- From: Jim Ley <jim.ley@gmail.com>
- Date: Fri, 25 Jun 2004 10:13:26 +0100
On Thu, 24 Jun 2004 17:58:36 +0000 (UTC), Ian Hickson <ian at hixie.ch> wrote: > | Namespace proliferation is a problem. Even fairly modest documents now > | require a huge raft of declarations at the top. As the author of an > | O'Reilly book on XForms, I can report that 90% of the technical > | questions from readers involve confusion related to namespaces. > - http://www.w3.org/2004/04/webapps-cdf-ws/papers/verity.html Interesting, as that's not my experience in other XML languages, even when introducing RDF to users don't seem to have that problem, and they're positively crazy with me, I guess we're just looking at different users. > IE6 is only a concern because compatibility with IE6 is a concern of Web > authors. The main motivation of WF2 (and all of WHATWG) is authors.

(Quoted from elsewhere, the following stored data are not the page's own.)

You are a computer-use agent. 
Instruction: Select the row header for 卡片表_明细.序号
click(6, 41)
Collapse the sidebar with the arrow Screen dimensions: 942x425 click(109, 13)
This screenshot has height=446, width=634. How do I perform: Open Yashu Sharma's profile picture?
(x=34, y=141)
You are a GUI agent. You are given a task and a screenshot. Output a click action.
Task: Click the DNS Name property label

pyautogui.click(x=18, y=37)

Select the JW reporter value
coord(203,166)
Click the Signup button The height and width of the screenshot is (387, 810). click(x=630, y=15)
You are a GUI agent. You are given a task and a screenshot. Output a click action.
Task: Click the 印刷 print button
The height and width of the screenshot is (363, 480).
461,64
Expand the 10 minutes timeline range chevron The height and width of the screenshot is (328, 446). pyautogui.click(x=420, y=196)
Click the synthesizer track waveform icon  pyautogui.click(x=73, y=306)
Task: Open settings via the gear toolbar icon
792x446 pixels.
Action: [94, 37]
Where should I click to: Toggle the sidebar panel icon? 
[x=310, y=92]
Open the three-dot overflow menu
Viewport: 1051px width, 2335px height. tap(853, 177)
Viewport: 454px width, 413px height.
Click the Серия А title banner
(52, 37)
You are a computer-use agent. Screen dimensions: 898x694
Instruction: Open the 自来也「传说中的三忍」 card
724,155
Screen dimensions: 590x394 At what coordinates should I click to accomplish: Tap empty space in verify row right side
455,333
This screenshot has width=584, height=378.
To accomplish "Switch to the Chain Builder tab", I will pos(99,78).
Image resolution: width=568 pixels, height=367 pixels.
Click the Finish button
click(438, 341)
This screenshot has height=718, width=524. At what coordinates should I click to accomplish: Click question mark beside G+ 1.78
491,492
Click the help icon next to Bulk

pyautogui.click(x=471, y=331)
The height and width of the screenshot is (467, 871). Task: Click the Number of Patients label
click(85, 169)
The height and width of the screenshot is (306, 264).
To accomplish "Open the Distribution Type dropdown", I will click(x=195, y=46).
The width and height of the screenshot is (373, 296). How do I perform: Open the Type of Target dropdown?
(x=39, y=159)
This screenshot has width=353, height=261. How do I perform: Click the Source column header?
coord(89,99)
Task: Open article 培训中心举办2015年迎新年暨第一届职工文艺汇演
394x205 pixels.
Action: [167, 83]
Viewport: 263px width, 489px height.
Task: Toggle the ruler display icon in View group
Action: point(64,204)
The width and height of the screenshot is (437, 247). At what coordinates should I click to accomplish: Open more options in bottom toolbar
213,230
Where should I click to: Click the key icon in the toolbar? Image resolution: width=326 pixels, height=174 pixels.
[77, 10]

Right, Then I think it would be good if you could get some Authoring Tool companies on board, they'll have useful things to say I'm sure. > > no-one's yet explained how HTML 4 and XHTML 1 really create a migration > > path, could you explain now perhaps? > > XHTML 1.0 appendix C claims to describe such a migration path. Yes, but it doesn't - so I guess you're conceding there isn't one - why not just an HTML vocabulary though (then you don't need to pollute namespaces you don't control) > > Yes, but you've still not told us the roadmap > > * Publish WF2 snapshot this weekend. > * Iterate WF2 until we agree it is as good as we're going to get it > without real-world experience. > * Create WF2 test suite. > * Create WF2 experimental implementations, to obtain implementation > feedback. > * Update the spec based on implementation feedback. > * Submit WF2 to standards organisation as basis for HTML extensions. Great, any idea how long this might take? CSS 2.1 timescales? Jim.